Building a resilient deployment on Kubernetes-part 1: Minimum Application Downtime

6 min readDec 29, 2020

In this article, I would be discussing one of the Kubernetes features that would help to build a high availability cluster with minimum downtime.

(The summary section is at the bottom of this article if you want to get a quick look at what I discussed throughout the article.)

General Brief on High Availability

In an enterprise-grade deployment, the high availability is a crucial factor to keep the clients who engage with the application satisfied.

The basic idea of the high availability is engaging with an application successfully at a given time.

How do we make sure the high availability

Having multiple healthy instances (2 or more) of an application in the environment to handle the requests.
Identify application instances are healthy and replace it unhealthy instance identified.
Do not allow traffic if the instances are not healthy/ready.
Open a new instance to the consumption only when it is ready.

High Availability on Kubernetes

High availability in Kubernetes means, having multiple replicas of a certain pod and make sure that the traffic is not forwarded to an unhealthy pod. Kubernetes provides a few options to achieve high availability.

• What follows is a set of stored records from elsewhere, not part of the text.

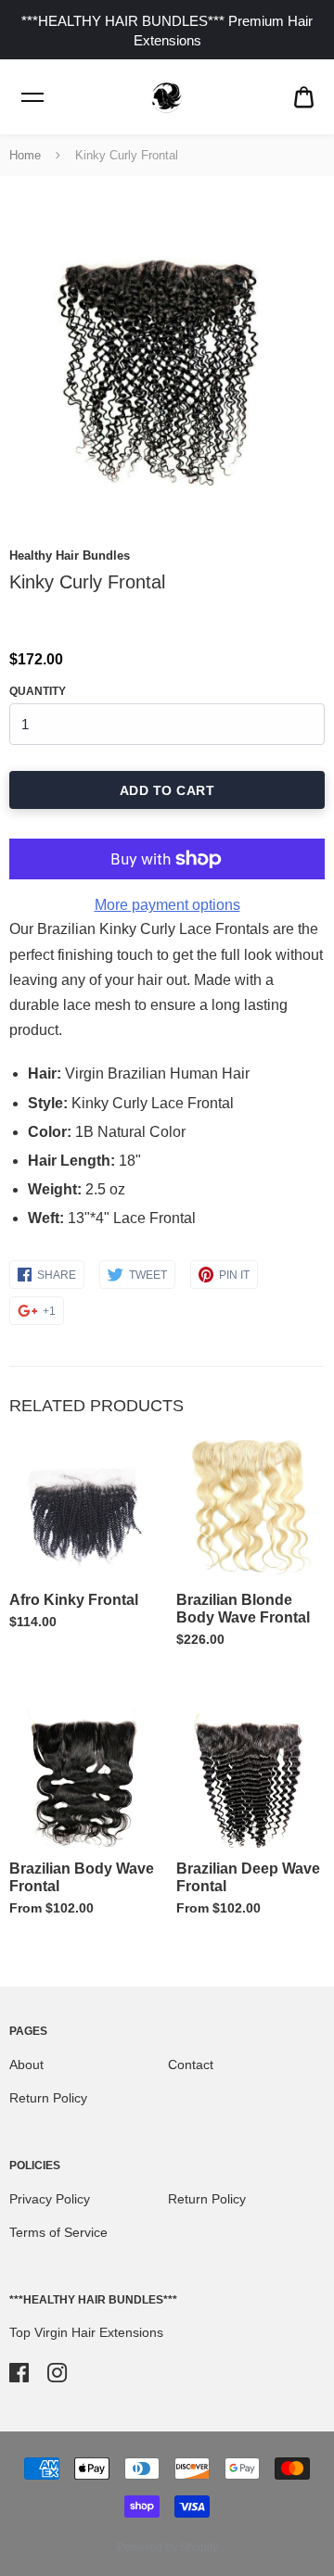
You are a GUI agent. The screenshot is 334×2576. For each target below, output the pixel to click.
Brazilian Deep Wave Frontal (248, 1877)
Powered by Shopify (167, 2547)
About (26, 2064)
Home (25, 155)
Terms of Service (58, 2232)
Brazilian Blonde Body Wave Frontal (243, 1608)
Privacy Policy (49, 2198)
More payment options (167, 905)
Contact (190, 2064)
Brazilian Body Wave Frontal (81, 1877)
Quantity (37, 691)
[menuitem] (304, 97)
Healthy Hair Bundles (69, 555)
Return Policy (48, 2097)
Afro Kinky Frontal (73, 1600)
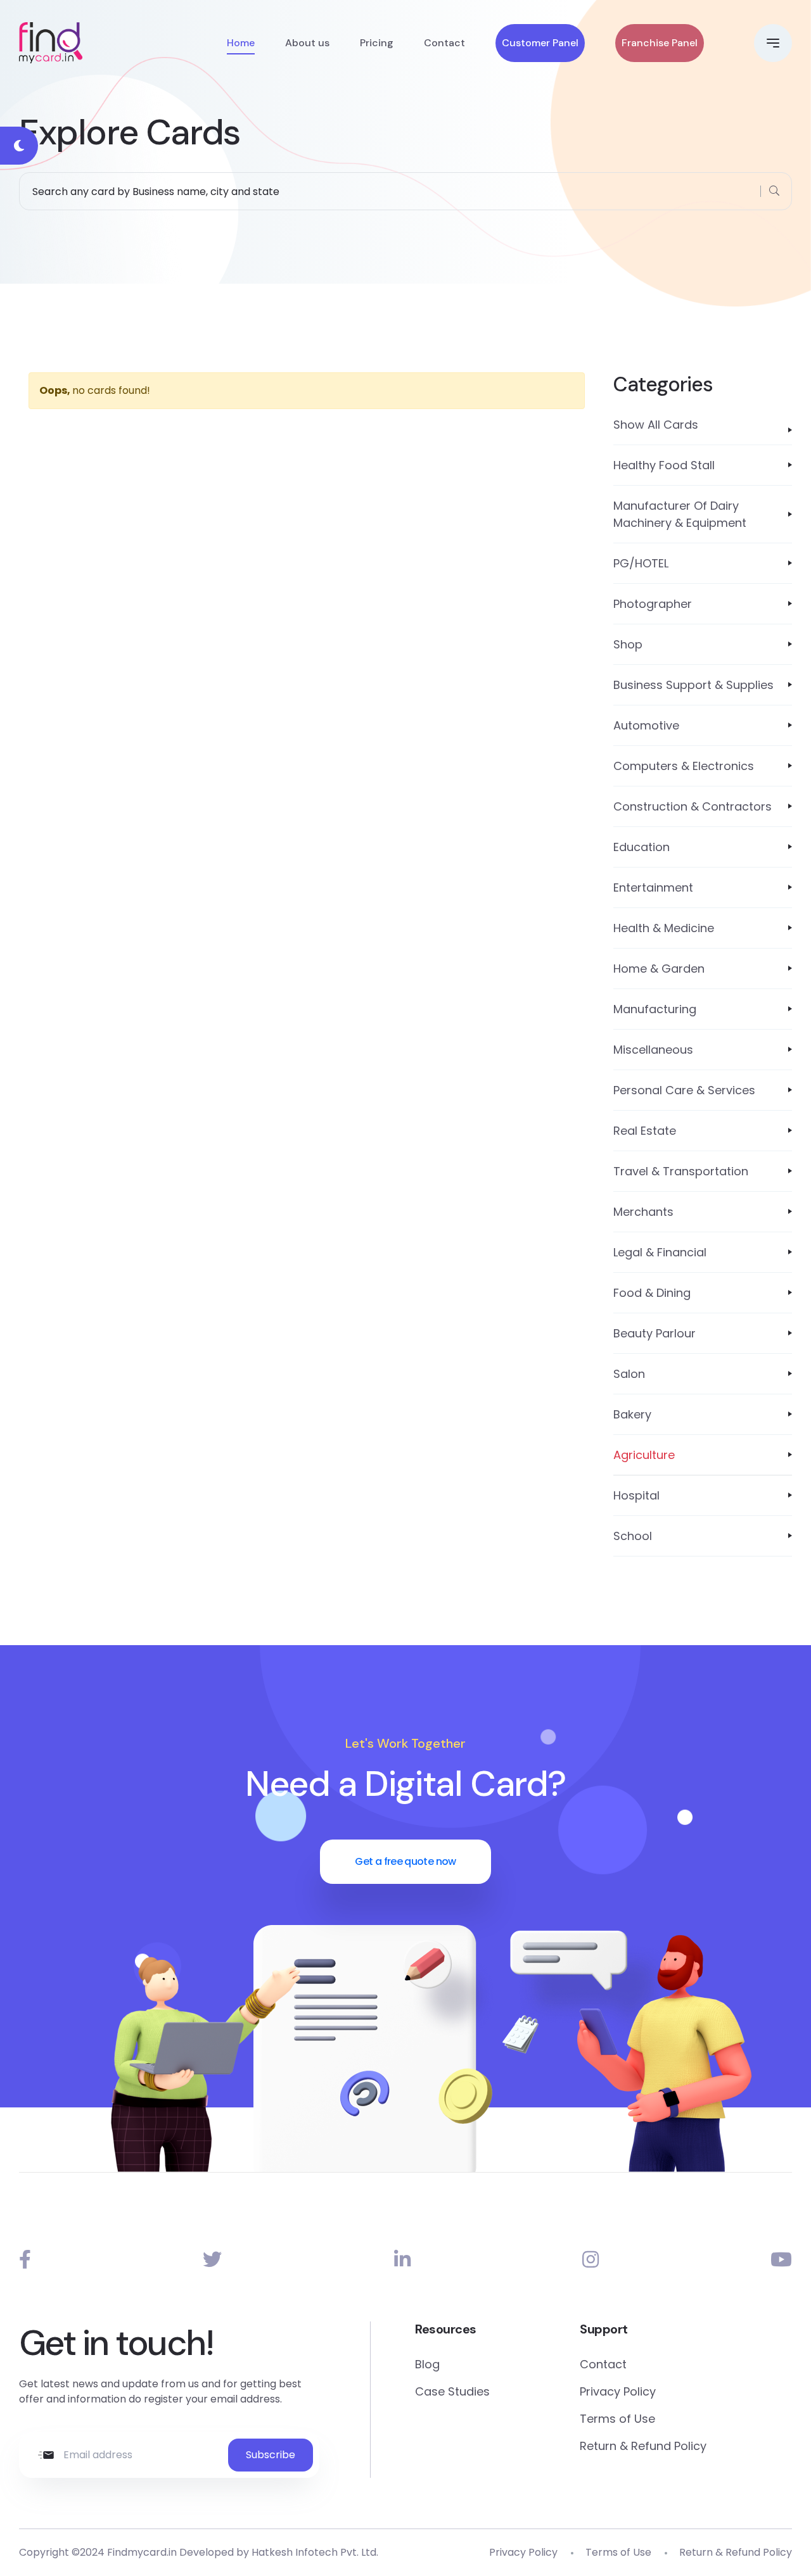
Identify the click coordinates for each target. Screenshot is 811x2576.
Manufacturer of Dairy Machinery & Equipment (679, 514)
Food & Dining (652, 1293)
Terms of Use (617, 2419)
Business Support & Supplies (693, 685)
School (632, 1536)
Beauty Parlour (654, 1333)
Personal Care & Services (684, 1090)
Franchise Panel (660, 42)
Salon (629, 1374)
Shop (627, 644)
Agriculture (644, 1455)
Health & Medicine (663, 928)
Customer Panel (540, 42)
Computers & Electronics (683, 766)
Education (641, 847)
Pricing (376, 42)
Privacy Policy (618, 2391)
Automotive (646, 725)
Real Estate (644, 1131)
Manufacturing (654, 1009)
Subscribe (270, 2454)
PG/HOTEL (640, 563)
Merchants (643, 1212)
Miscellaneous (653, 1050)
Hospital (636, 1495)
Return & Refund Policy (643, 2446)
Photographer (652, 604)
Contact (444, 42)
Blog (427, 2364)
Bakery (632, 1414)
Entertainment (653, 887)
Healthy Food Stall (664, 465)
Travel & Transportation (680, 1171)
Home (241, 42)
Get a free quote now (405, 1861)
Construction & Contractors (692, 806)
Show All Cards (655, 424)
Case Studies (452, 2391)
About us (307, 42)
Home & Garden (659, 968)
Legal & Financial (659, 1252)
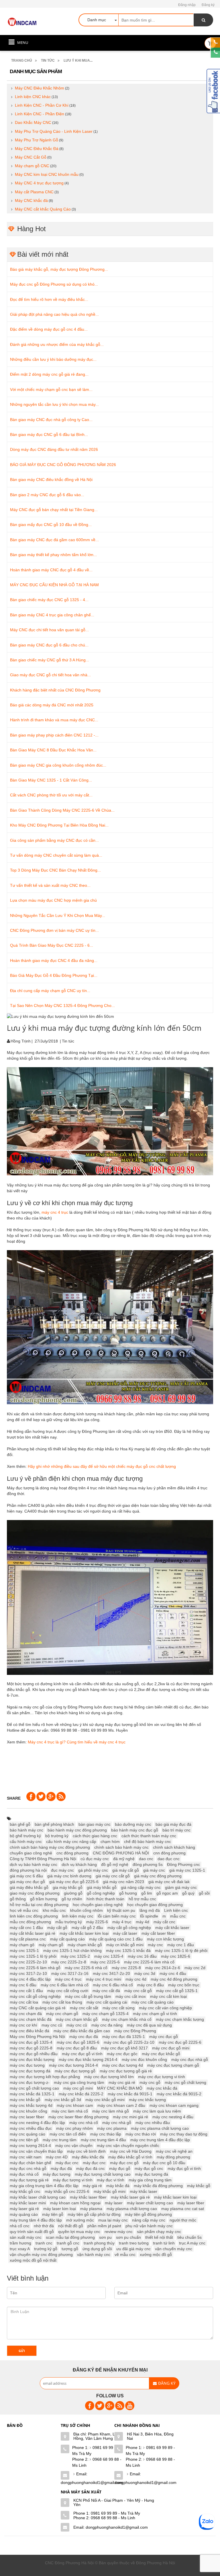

1. Replicas: Maintain multiple instances of the same pod(application)

To keep a high available cluster, you need to have a minimum of 2 pods of the application running in the cluster.

You can achieve this using the replicaSet, deployment or statefulSet in Kubernetes.

ReplicaSet ensures that defined numbers of pods are running on the cluster at a given time. You can define the number of replicas you want to run on the cluster with the replicasparameter in ReplicaSet definition.
If you are creating a Kubernetes deployment resource you can define the replicas property in the respective definition and it will create the replicaSet automatically.
If you using Kubernetes StatefulSet resource, you can still define the number of replicas you desire using the replicas property. However, note that StatefulSet does not create a replicaSet.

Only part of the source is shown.